→ Brano di riferimento:
Vero, altissimo pregio della lettera di dedica è nella coraggiosa critica fatta alle unità, contro le quali era già mosso in guerra otto anni prima (Commedie, Venezia, Bettinelli, 1750, vol. I, p. 14) precorrendo così la lettera del Metastasio al Calzabigi che è del 1754. Deride ivi il Goldoni gli «adoratori d’ogni antichità» e briosamente li paragona a medici che non volessero usare la china «per questa sola ragione che Ippocrate o Galeno non l’hanno adoperata». L’arguto esame della famosa questione, compiuto dal Goldoni in questa dedicatoria, avrebbe potuto servire allo stesso Baretti nella polemica col Voltaire, se la sua visione dell’opera goldoniana fosse stata anche un solo momento oggettiva. Anche della commedia stessa (atto 2°, sc. VII e XII) - avverte giustamente il Concari (Il settecento. Milano, 1899, p. 132) - avrebbe dovuto tener conto l’autore della Frusta. Ottime pagine sull’importanza di questa lettera al Murray scrisse Achille Neri (Aneddoti goldoniani, Ancona, 1883, pp. 11-20). Tutto il passo sulle unità è riferito nello studio dello Scherillo, già citato, con questa giusta lode: «Io non so di altri che, prima della lettera del Manzoni allo Chauvet (per non dir pure delle saporite stanze di Carlo Porta), parlasse in Italia su questo argomento con uguale precisione, giustezza, buonsenso e coraggio». Ma perchè lo Scherillo aggiunge: «fu un vero peccato che quest’ultimo gli venisse poi meno, così da non fargli pubblicar più nelle edizioni posteriori dei Malcontenti la lettera al Murray»? (studio cit., pp. 231, 232). Di edizioni con premesse e dediche, volute e curate dall’autore, dopo quella del Pitteri non vi ha che la Pasquali. In essa, quando rimase interrotta al diciassettesimo tomo, delle quaranta commedie edite dal Pitteri non erano passate che sole tredici. Più fondato poteva esser l’appunto dello Scherillo se avesse accennato invece a quanto sulle unità scrivono le Memorie (P. II, cap. III). Li non è più parola di ingiuriosi legami, né di ragioni ridicole. Il Goldoni si mostra assai più misurato nell’affermare e nel ribattere: riserbo impostogli dal paese e dall’ambiente letterario in cui viveva.

E. M.



I Malcontenti uscirono per la prima volta a stampa nel t. IV dell’ed. Pitteri di Venezia, l’anno 1758; e furono nuovamente impressi a Bologna (a S. Tomaso d’Aquino, 1758), a Torino (Guibert e Orgeas VII. ’75), a Venezia (Savioli III, ’72; Zatta, cl. Ia, VII, ’89; Garbo VII. ’95), a Livorno (Masi XX. ’91), a Lucca (Bonsignori XVI. ’89) e forse altrove nel Settecento. Non si trovano nell’ed. Pasquali. - La presente ristampa seguì principalmente il testo dell’ed. Pitteri, corretto dall’autore. Valgono le avvertenze solite.

→ Voci elencate:
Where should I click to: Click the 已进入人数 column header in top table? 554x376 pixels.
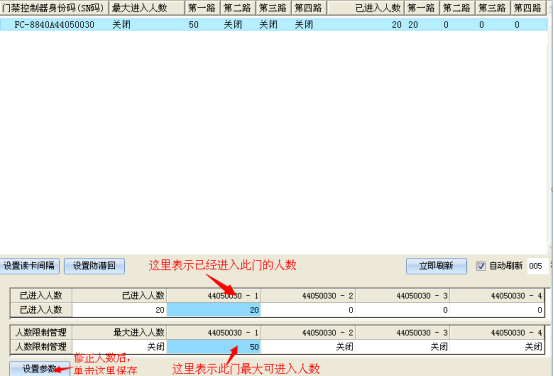pos(365,8)
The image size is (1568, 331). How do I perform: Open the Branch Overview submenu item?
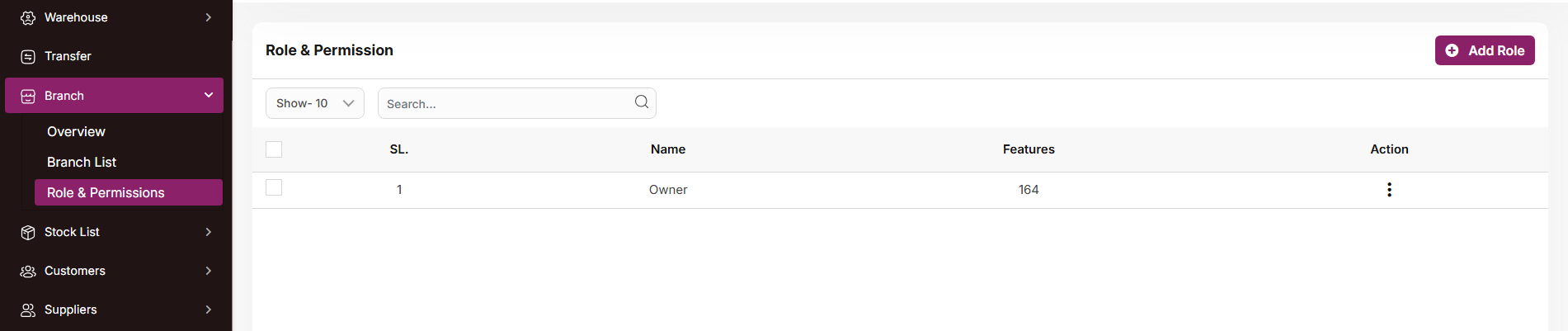coord(76,132)
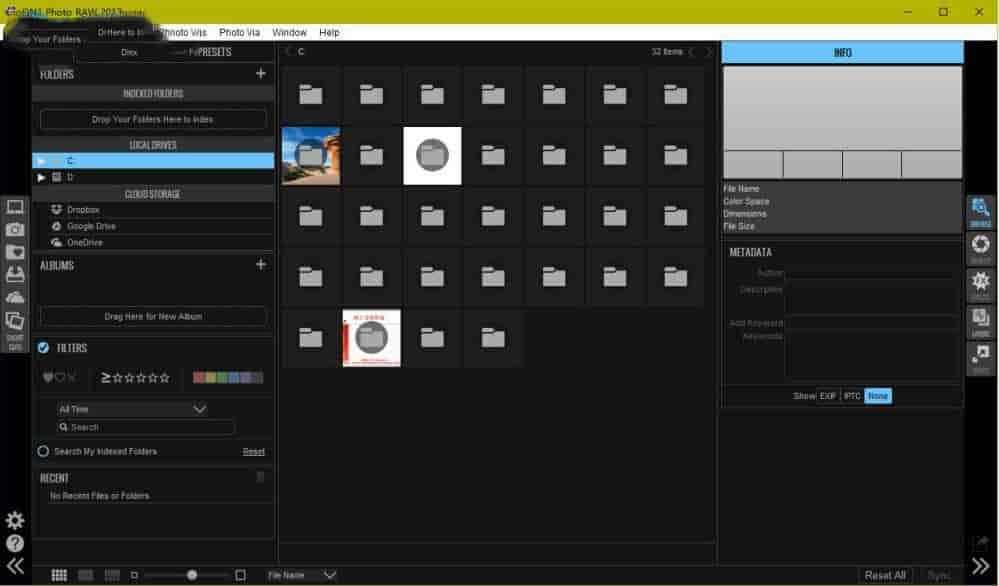Expand the D: drive tree

click(41, 177)
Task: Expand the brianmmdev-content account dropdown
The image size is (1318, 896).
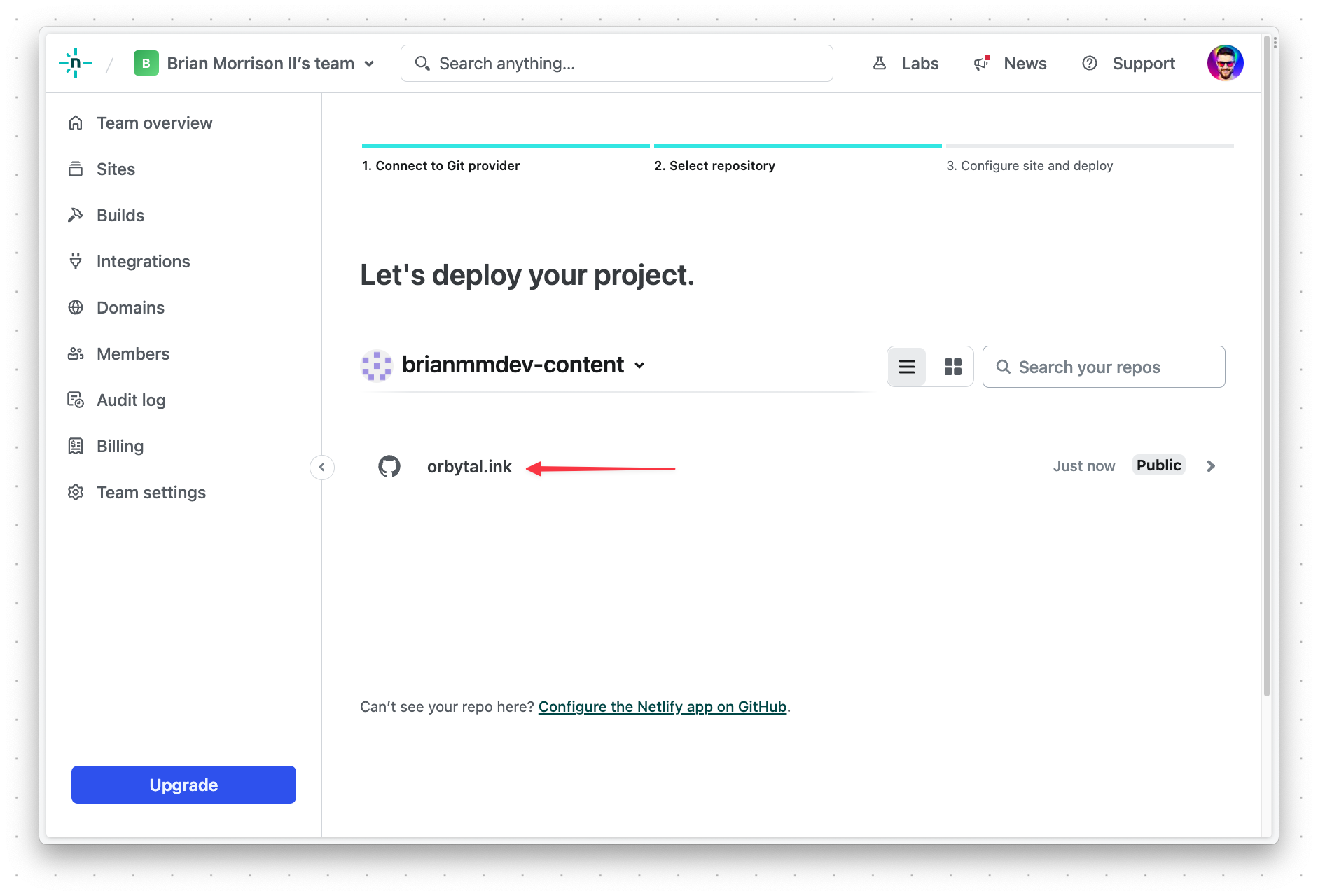Action: tap(639, 365)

→ Istruzioni dell'esercizio:
(a) Elenca tutte le città che il brano nomina come luoghi in cui I Malcontenti furono nuovamente impressi.
(b) Riporta, per favore, il passo del brano compreso tra "I Malcontenti uscirono" e "le avvertenze solite.", estremi inclusi.
Le voci costituiscono un materiale a sé, distinto dal brano.

→ Soluzioni:
(a) Bologna, Torino, Venezia, Livorno, Lucca

(b)
I Malcontenti uscirono per la prima volta a stampa nel t. IV dell’ed. Pitteri di Venezia, l’anno 1758; e furono nuovamente impressi a Bologna (a S. Tomaso d’Aquino, 1758), a Torino (Guibert e Orgeas VII. ’75), a Venezia (Savioli III, ’72; Zatta, cl. Ia, VII, ’89; Garbo VII. ’95), a Livorno (Masi XX. ’91), a Lucca (Bonsignori XVI. ’89) e forse altrove nel Settecento. Non si trovano nell’ed. Pasquali. - La presente ristampa seguì principalmente il testo dell’ed. Pitteri, corretto dall’autore. Valgono le avvertenze solite.